MATERIAL PROVIDED |
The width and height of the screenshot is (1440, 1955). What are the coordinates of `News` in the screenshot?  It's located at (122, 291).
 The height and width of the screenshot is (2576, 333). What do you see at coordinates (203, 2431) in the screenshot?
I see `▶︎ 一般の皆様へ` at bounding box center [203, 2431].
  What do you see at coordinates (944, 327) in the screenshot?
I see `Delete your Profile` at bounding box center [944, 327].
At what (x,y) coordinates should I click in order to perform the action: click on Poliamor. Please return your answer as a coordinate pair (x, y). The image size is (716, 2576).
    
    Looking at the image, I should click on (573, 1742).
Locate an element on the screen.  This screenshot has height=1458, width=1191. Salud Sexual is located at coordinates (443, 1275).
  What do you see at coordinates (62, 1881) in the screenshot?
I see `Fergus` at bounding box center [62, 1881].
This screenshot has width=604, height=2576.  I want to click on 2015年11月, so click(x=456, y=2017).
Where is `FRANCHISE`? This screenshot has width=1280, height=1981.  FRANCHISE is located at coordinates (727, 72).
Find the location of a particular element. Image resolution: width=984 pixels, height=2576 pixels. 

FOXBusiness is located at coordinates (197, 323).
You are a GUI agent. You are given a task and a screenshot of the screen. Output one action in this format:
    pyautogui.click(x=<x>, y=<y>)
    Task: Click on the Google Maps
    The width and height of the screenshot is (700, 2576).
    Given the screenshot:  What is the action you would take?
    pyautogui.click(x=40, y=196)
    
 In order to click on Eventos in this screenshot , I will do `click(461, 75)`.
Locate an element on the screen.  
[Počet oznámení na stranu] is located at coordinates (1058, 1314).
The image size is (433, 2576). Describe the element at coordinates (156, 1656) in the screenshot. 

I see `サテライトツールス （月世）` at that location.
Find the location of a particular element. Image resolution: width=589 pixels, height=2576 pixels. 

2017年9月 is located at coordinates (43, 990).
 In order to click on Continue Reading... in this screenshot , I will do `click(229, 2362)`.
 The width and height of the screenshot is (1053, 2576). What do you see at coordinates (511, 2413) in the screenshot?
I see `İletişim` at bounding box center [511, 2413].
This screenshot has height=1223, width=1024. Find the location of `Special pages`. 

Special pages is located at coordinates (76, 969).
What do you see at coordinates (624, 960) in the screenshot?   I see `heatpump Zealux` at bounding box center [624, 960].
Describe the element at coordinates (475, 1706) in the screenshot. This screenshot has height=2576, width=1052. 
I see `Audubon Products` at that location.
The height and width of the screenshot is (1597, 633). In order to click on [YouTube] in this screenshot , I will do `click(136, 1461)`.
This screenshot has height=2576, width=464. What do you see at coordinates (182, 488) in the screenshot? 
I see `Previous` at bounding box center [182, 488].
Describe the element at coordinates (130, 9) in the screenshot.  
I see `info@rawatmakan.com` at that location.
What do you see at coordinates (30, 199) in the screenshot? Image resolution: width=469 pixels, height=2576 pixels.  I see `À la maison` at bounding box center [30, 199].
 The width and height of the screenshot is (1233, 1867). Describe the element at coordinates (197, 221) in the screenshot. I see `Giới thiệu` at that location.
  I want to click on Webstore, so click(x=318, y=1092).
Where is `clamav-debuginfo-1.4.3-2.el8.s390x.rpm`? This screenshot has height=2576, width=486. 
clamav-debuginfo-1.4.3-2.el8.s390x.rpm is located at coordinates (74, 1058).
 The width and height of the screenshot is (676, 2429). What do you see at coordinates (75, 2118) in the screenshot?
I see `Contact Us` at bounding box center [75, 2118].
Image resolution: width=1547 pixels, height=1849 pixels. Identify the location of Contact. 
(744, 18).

WRITTEN REQUEST | Please count the lines in the records above that contain the string "Contact", and reply with the number alone.

TASK ANSWER | 2